Input material:

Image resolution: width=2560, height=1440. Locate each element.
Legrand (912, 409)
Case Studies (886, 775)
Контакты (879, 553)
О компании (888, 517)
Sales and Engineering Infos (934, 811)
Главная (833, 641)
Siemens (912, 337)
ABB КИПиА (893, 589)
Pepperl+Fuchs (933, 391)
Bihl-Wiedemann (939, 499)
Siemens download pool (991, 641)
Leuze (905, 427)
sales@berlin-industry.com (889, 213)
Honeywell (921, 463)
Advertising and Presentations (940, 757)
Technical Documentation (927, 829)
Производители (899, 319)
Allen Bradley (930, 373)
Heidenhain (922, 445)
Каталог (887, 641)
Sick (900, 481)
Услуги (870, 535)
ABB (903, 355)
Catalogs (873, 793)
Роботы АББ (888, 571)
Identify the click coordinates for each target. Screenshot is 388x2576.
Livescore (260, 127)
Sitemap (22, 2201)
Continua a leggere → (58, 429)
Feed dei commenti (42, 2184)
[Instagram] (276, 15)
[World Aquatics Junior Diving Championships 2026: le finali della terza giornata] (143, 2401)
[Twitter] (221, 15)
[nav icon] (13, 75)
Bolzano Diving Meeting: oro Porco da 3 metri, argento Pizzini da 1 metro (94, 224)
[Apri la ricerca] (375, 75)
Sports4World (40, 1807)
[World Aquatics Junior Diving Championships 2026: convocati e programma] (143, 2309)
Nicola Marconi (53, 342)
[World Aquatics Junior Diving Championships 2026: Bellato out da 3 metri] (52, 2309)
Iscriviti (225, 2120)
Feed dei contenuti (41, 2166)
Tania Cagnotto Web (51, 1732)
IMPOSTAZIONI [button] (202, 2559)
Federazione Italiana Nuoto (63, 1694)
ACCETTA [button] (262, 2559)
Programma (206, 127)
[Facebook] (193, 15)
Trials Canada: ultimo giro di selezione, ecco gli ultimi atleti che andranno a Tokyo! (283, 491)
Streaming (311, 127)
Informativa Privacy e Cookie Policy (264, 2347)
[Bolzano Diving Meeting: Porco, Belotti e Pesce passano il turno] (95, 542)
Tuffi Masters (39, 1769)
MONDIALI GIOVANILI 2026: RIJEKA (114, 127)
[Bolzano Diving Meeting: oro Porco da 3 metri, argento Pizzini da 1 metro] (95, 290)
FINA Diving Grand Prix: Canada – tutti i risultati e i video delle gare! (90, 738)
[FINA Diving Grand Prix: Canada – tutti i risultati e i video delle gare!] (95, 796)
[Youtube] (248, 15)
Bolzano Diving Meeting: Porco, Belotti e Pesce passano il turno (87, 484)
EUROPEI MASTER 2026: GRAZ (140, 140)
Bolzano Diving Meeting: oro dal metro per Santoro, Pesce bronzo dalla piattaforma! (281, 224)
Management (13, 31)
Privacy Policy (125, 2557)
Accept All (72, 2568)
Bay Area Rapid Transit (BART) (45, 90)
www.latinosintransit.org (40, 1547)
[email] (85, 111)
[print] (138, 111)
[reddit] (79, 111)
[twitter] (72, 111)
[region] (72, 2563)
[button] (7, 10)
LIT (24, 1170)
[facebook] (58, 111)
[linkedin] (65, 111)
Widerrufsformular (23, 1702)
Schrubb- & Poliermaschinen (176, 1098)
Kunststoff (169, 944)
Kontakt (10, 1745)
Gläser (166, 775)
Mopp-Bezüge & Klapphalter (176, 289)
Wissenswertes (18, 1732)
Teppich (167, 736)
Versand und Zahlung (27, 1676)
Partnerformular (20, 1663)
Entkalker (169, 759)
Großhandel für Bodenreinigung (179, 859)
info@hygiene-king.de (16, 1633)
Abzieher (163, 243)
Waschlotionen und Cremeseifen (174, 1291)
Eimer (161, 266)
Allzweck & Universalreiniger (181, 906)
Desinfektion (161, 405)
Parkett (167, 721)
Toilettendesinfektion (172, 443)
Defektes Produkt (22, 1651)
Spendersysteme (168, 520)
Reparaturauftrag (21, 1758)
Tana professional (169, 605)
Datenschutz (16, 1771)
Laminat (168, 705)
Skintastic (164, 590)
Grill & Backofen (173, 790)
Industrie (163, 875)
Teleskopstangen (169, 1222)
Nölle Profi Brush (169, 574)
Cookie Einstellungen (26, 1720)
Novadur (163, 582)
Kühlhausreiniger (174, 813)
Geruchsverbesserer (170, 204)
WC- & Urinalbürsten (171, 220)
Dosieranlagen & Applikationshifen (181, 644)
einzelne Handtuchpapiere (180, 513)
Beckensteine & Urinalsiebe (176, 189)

Exercise requirements: Take the entries and copy them out exactly.

Answer to the problem:
Image resolution: width=2560, height=1440. Locate each element.
Legrand (912, 409)
Case Studies (886, 775)
Контакты (879, 553)
О компании (888, 517)
Sales and Engineering Infos (934, 811)
Главная (833, 641)
Siemens (912, 337)
ABB КИПиА (893, 589)
Pepperl+Fuchs (933, 391)
Bihl-Wiedemann (939, 499)
Siemens download pool (991, 641)
Leuze (905, 427)
sales@berlin-industry.com (889, 213)
Honeywell (921, 463)
Advertising and Presentations (940, 757)
Technical Documentation (927, 829)
Производители (899, 319)
Allen Bradley (930, 373)
Heidenhain (922, 445)
Каталог (887, 641)
Sick (900, 481)
Услуги (870, 535)
ABB (903, 355)
Catalogs (873, 793)
Роботы АББ (888, 571)
Identify the click coordinates for each target. Screenshot is 388x2576.
Livescore (260, 127)
Sitemap (22, 2201)
Continua a leggere → (58, 429)
Feed dei commenti (42, 2184)
[Instagram] (276, 15)
[World Aquatics Junior Diving Championships 2026: le finali della terza giornata] (143, 2401)
[Twitter] (221, 15)
[nav icon] (13, 75)
Bolzano Diving Meeting: oro Porco da 3 metri, argento Pizzini da 1 metro (94, 224)
[Apri la ricerca] (375, 75)
Sports4World (40, 1807)
[World Aquatics Junior Diving Championships 2026: convocati e programma] (143, 2309)
Nicola Marconi (53, 342)
[World Aquatics Junior Diving Championships 2026: Bellato out da 3 metri] (52, 2309)
Iscriviti (225, 2120)
Feed dei contenuti (41, 2166)
Tania Cagnotto Web (51, 1732)
IMPOSTAZIONI [button] (202, 2559)
Federazione Italiana Nuoto (63, 1694)
ACCETTA [button] (262, 2559)
Programma (206, 127)
[Facebook] (193, 15)
Trials Canada: ultimo giro di selezione, ecco gli ultimi atleti che andranno a Tokyo! (283, 491)
Streaming (311, 127)
Informativa Privacy e Cookie Policy (264, 2347)
[Bolzano Diving Meeting: Porco, Belotti e Pesce passano il turno] (95, 542)
Tuffi Masters (39, 1769)
MONDIALI GIOVANILI 2026: RIJEKA (114, 127)
[Bolzano Diving Meeting: oro Porco da 3 metri, argento Pizzini da 1 metro] (95, 290)
FINA Diving Grand Prix: Canada – tutti i risultati e i video delle gare! (90, 738)
[FINA Diving Grand Prix: Canada – tutti i risultati e i video delle gare!] (95, 796)
[Youtube] (248, 15)
Bolzano Diving Meeting: Porco, Belotti e Pesce passano il turno (87, 484)
EUROPEI MASTER 2026: GRAZ (140, 140)
Bolzano Diving Meeting: oro dal metro per Santoro, Pesce bronzo dalla piattaforma! (281, 224)
Management (13, 31)
Privacy Policy (125, 2557)
Accept All (72, 2568)
Bay Area Rapid Transit (BART) (45, 90)
www.latinosintransit.org (40, 1547)
[email] (85, 111)
[print] (138, 111)
[reddit] (79, 111)
[twitter] (72, 111)
[region] (72, 2563)
[button] (7, 10)
LIT (24, 1170)
[facebook] (58, 111)
[linkedin] (65, 111)
Widerrufsformular (23, 1702)
Schrubb- & Poliermaschinen (176, 1098)
Kunststoff (169, 944)
Kontakt (10, 1745)
Gläser (166, 775)
Mopp-Bezüge & Klapphalter (176, 289)
Wissenswertes (18, 1732)
Teppich (167, 736)
Versand und Zahlung (27, 1676)
Partnerformular (20, 1663)
Entkalker (169, 759)
Großhandel für Bodenreinigung (179, 859)
info@hygiene-king.de (16, 1633)
Abzieher (163, 243)
Waschlotionen und Cremeseifen (174, 1291)
Eimer (161, 266)
Allzweck & Universalreiniger (181, 906)
Desinfektion (161, 405)
Parkett (167, 721)
Toilettendesinfektion (172, 443)
Defektes Produkt (22, 1651)
Spendersysteme (168, 520)
Reparaturauftrag (21, 1758)
Tana professional (169, 605)
Datenschutz (16, 1771)
Laminat (168, 705)
Skintastic (164, 590)
Grill & Backofen (173, 790)
Industrie (163, 875)
Teleskopstangen (169, 1222)
Nölle Profi Brush (169, 574)
Cookie Einstellungen (26, 1720)
Novadur (163, 582)
Kühlhausreiniger (174, 813)
Geruchsverbesserer (170, 204)
WC- & Urinalbürsten (171, 220)
Dosieranlagen & Applikationshifen (181, 644)
einzelne Handtuchpapiere (180, 513)
Beckensteine & Urinalsiebe (176, 189)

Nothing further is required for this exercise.